CORRELATION PROCEDURE Computes Pearson correlation coefficients and nonparametric measures of association.

PROC CORR <option list>;
BY variable-1 <variable-2> ... <variable-n>;
VAR variable-1 variable 2 <variable-3> ... <variable-n>;

DATA COMMAND Begins a data step to create a SAS data set.

DATA data-set-name;

FILENAME COMMAND Associates a SAS file reference with an external file.

FILENAME fileref 'external filename';

INFILE COMMAND Identifies an external file to read with an INPUT statement.

INFILE fileref;

INPUT COMMAND Describes the arrangement of values in an input record and assigns input values to corresponding SAS variables.
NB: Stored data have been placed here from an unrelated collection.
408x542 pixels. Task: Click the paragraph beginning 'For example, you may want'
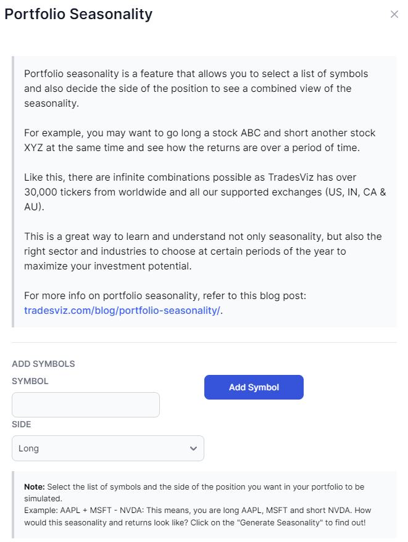click(199, 141)

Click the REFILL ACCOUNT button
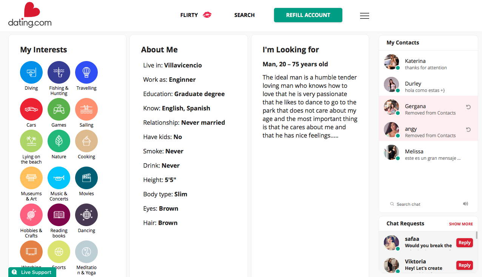tap(308, 15)
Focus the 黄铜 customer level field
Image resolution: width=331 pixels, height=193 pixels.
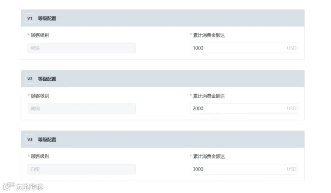click(82, 108)
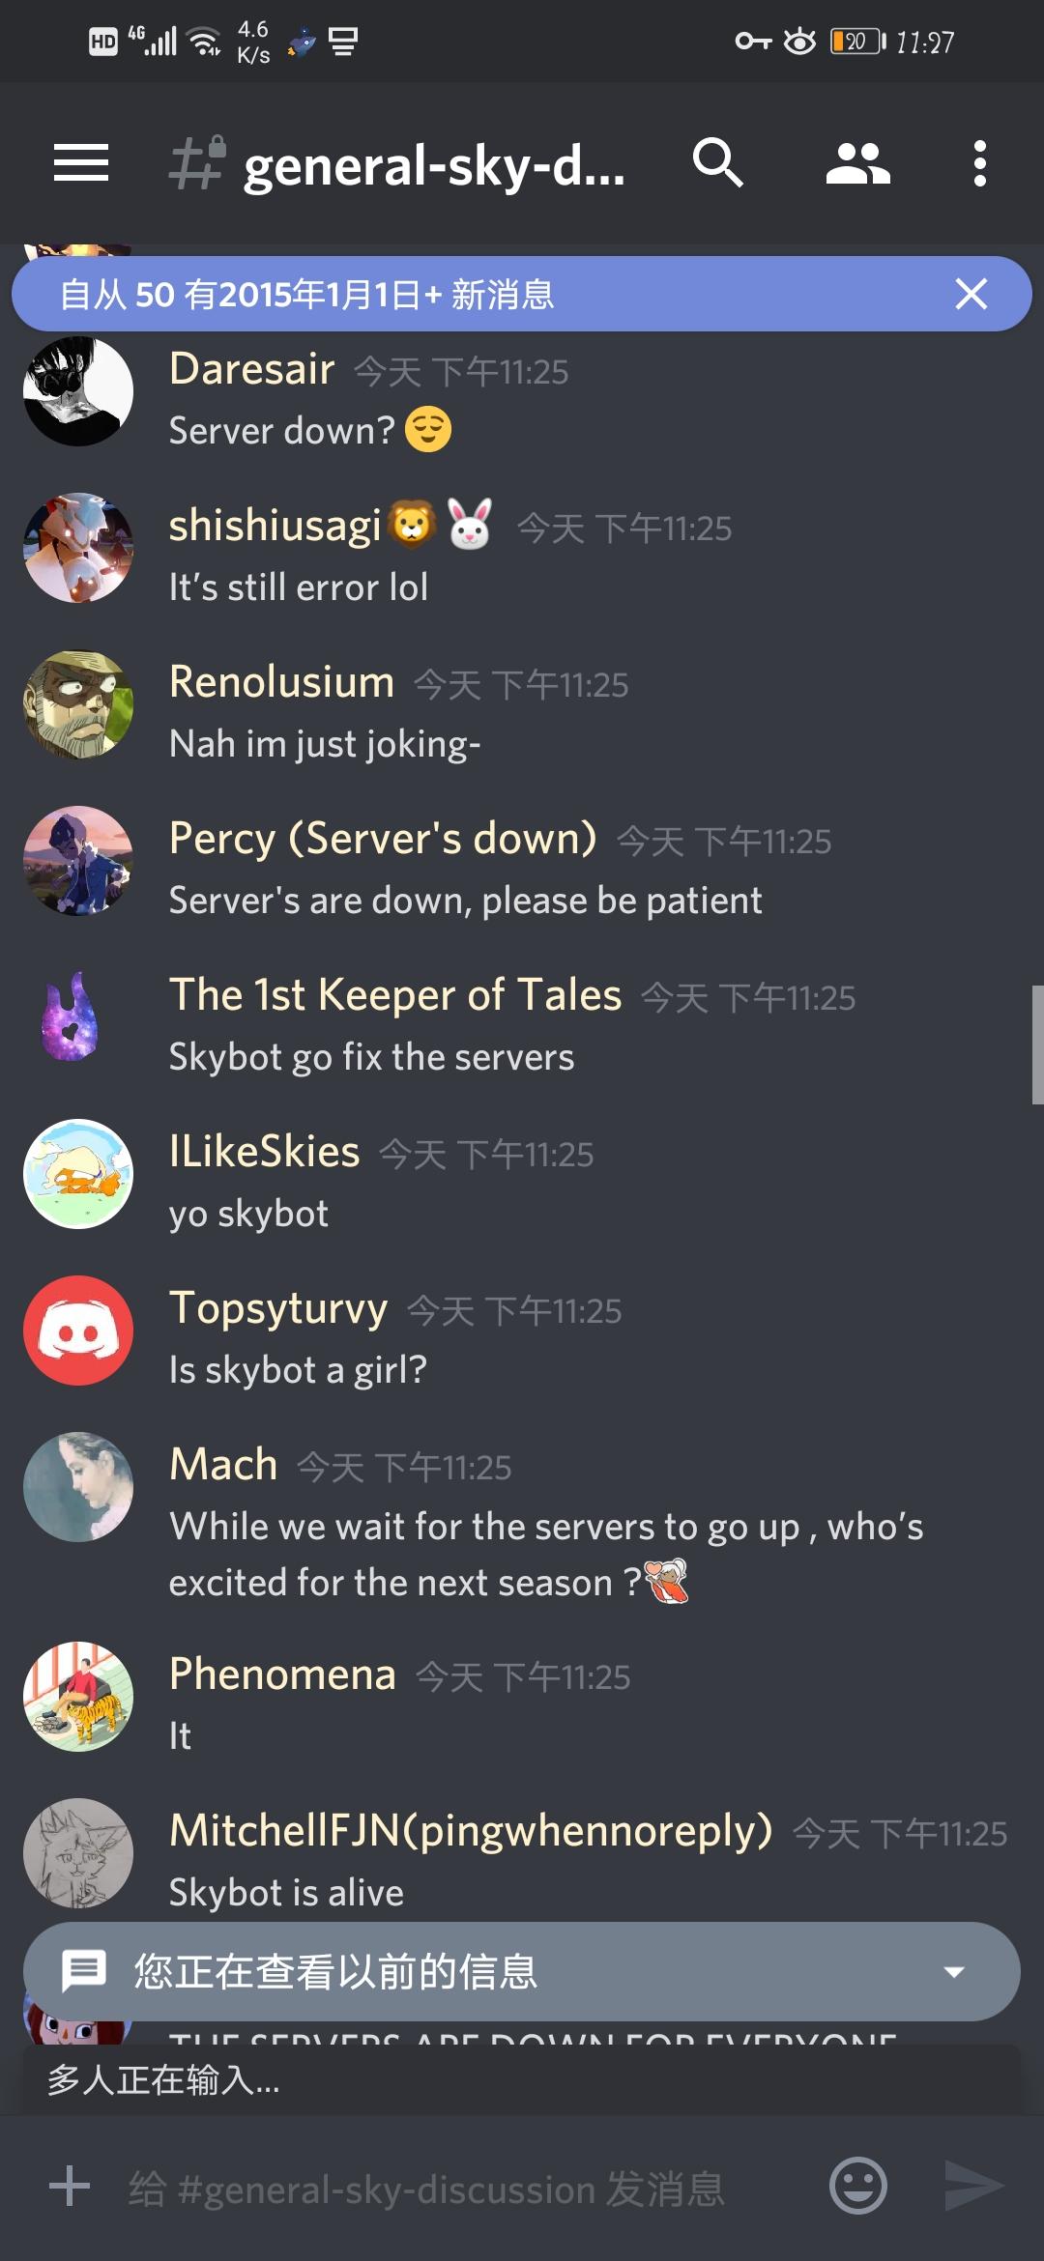The height and width of the screenshot is (2261, 1044).
Task: View Topsyturvy's red Discord avatar
Action: coord(78,1331)
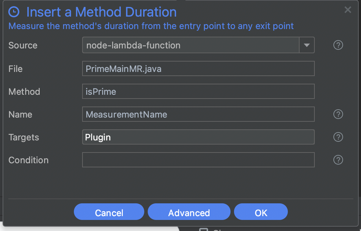Viewport: 361px width, 231px height.
Task: Expand the Source dropdown arrow
Action: click(x=306, y=45)
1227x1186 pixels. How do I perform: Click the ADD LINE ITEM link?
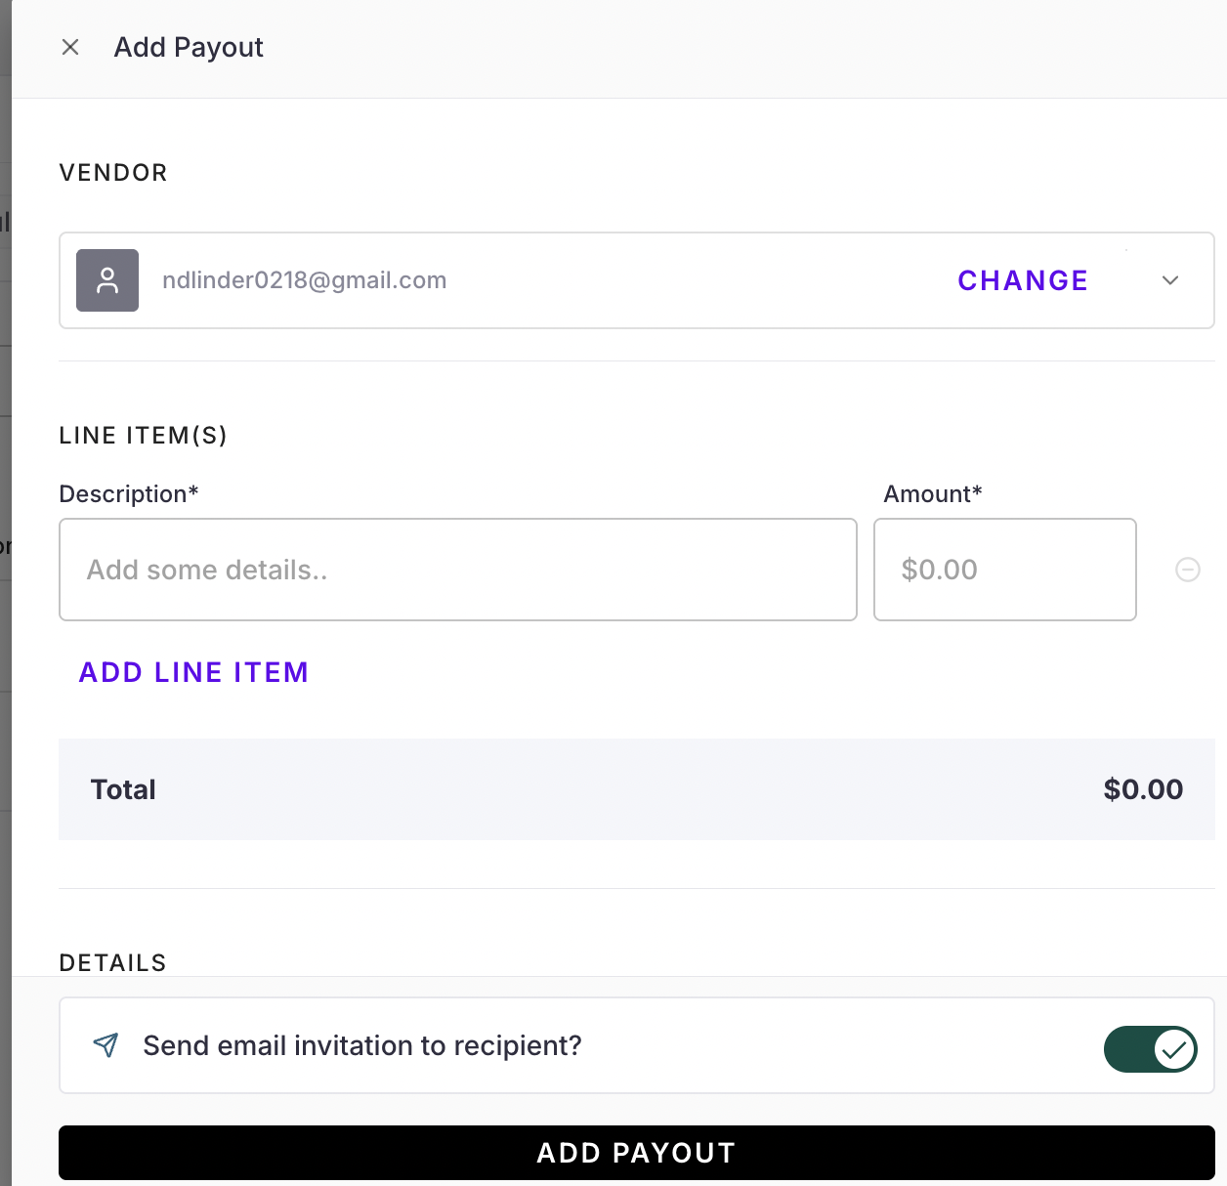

INPUT variable-1 <variable-2> ... <variable-n>;

GPLOT PROCEDURE Plots the values of two or more variables on a set of coordinate axes (X and Y).

PROC GPLOT <options>;
PLOT plot-requests / options;

PRINT PROCEDURE Prints the obseravations in a SAS data set.

PROC PRINT <option list>;
VAR variable-list;

RANK PROCEDURE Computes ranks for one or more numerical variables and outputs the ranks to a new SAS data set.

PROC RANK <options>; NORMAL=BLOM Computes normal scores for assessing normality.
BY variable-1 <variable-2> ... <variable-n>;
VAR data-set-variables;
RANKS new variables;

REGRESSION PROCEDURE Provides a general-purpose procedure for regression.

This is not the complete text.